• [WHAT YOU ARE ASKED TO DO]: Determine the number of lines in the listing that contain "will". Write only that number.

....................

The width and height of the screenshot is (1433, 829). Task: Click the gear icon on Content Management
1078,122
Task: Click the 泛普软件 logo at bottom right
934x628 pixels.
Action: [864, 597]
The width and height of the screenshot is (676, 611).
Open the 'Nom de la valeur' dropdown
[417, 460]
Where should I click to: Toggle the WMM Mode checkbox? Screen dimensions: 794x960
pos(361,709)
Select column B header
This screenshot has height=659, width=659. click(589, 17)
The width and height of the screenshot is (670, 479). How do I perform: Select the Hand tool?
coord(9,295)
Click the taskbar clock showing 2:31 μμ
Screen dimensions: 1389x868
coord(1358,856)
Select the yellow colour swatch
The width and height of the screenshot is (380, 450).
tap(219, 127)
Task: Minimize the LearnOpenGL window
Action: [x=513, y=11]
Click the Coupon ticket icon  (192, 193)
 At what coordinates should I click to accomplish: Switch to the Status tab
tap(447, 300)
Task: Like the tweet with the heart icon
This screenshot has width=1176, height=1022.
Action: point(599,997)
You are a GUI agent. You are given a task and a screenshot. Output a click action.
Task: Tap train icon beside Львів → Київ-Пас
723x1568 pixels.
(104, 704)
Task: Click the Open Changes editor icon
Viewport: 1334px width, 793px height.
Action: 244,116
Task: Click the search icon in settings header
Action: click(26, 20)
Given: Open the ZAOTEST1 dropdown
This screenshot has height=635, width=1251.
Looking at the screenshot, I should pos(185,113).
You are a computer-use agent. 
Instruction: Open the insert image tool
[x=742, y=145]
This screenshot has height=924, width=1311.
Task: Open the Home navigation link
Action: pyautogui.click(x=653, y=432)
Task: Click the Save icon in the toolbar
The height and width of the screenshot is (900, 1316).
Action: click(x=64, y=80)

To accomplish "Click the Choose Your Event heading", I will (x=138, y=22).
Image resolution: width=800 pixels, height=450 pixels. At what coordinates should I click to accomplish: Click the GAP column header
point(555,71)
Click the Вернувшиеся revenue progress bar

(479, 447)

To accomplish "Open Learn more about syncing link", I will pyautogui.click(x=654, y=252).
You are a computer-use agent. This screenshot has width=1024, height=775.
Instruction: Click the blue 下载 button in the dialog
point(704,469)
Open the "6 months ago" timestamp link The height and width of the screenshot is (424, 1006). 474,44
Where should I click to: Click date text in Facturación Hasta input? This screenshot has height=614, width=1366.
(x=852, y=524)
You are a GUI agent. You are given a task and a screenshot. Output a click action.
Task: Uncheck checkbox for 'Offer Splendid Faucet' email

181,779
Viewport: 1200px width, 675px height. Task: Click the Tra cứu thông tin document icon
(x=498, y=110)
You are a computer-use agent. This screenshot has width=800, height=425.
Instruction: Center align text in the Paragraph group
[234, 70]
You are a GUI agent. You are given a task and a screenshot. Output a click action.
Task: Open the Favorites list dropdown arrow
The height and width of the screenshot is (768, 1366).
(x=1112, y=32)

....................

• [RESPONSE TO THE TASK]: 2